Draft: Add a learning/replaying proxy for loaders and listers

In order to make our test suite more reproducible, we configure a proxy for the loaders and listers. It can work in two modes: learning and replaying. In learning mode, HTTP(S) requests will be forwarded to their corresponding servers while recording the exchange. In replaying mode, the record will be used to replay the same exchanges (while denying any other requests), without reaching out to the wider Internet.

The idea is that the test suite should be run on Jenkins only in replay mode, so it won’t be affected by network or service issues.

The implementation uses mitmproxy. It is run in a new proxy Docker service. mitmproxy is able to intercept HTTPS request and generate new X509 certificates on the fly. The certificate for the authority signing these generated certificates is installed as trusted in our swh/stack image.

Network records are written to assets/mitmproxy/swh-tests. A placeholder file is added to create the empty repository.

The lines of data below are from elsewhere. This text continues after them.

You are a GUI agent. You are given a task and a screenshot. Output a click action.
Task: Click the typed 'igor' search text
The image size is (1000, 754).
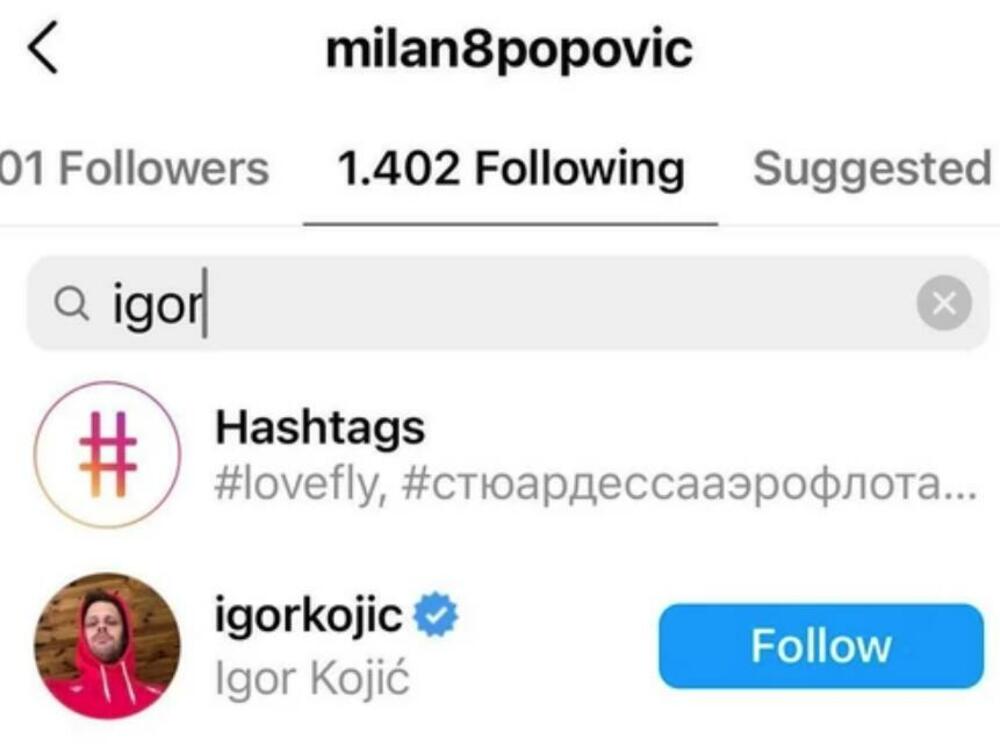[x=159, y=305]
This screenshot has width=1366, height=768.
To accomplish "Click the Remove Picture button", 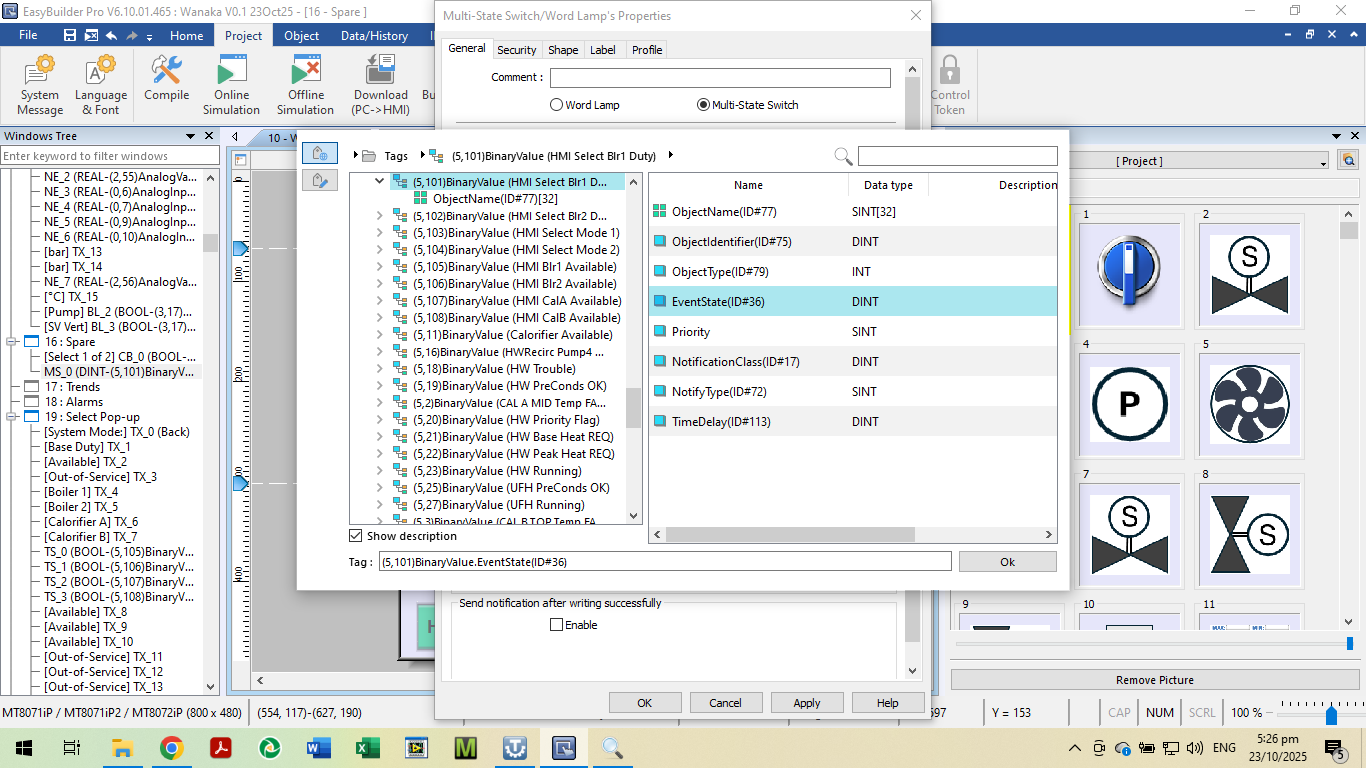I will click(1154, 680).
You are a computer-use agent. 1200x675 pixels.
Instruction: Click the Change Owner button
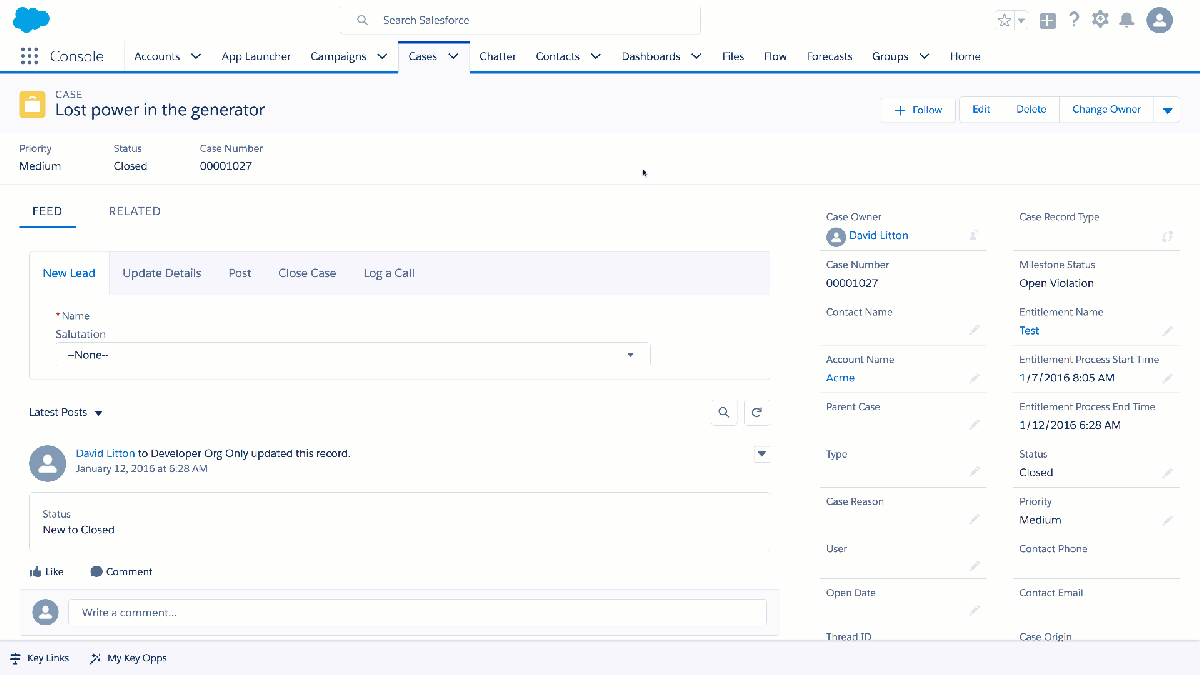pos(1106,109)
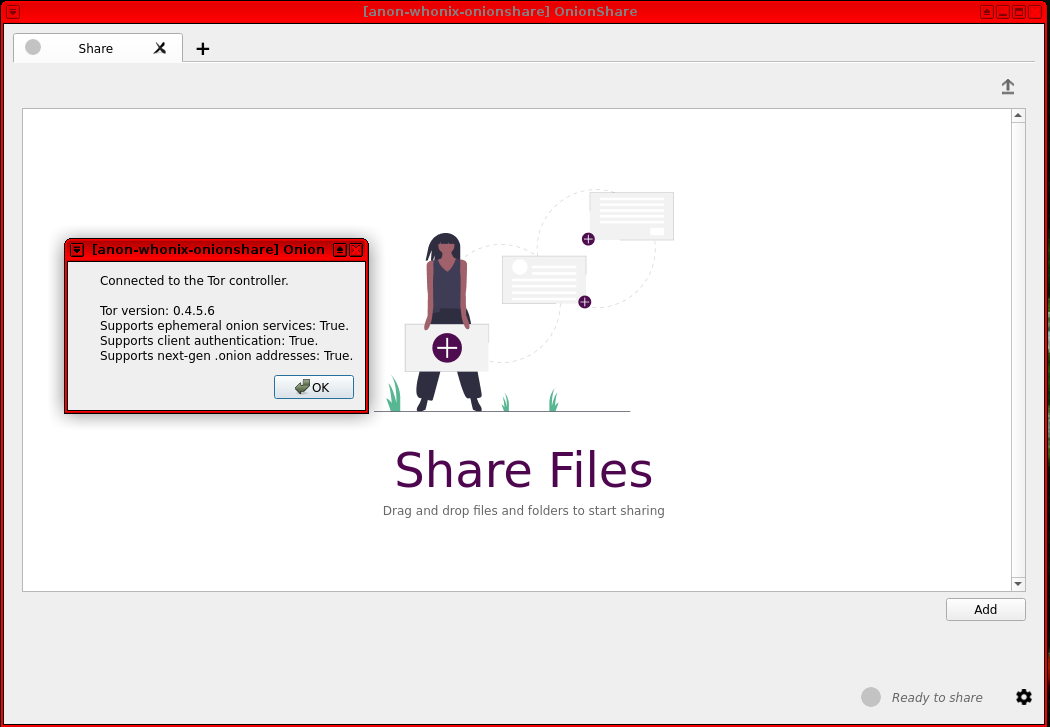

Usage of the proxy is fully contained in docker-compose.proxy.yml that is meant to be used as on override. Changing the mode of the proxy is done by changing the command stanza from learn to replay and vice-versa.

Variables in env/proxy.env are set in the swh-loader and swh-lister containers. Internal hosts should be added to the no_proxy variable.

We also have to set PYTHONHASHSEED to a fixed value in order to (at least) have swh-loader-git send the same network request every time.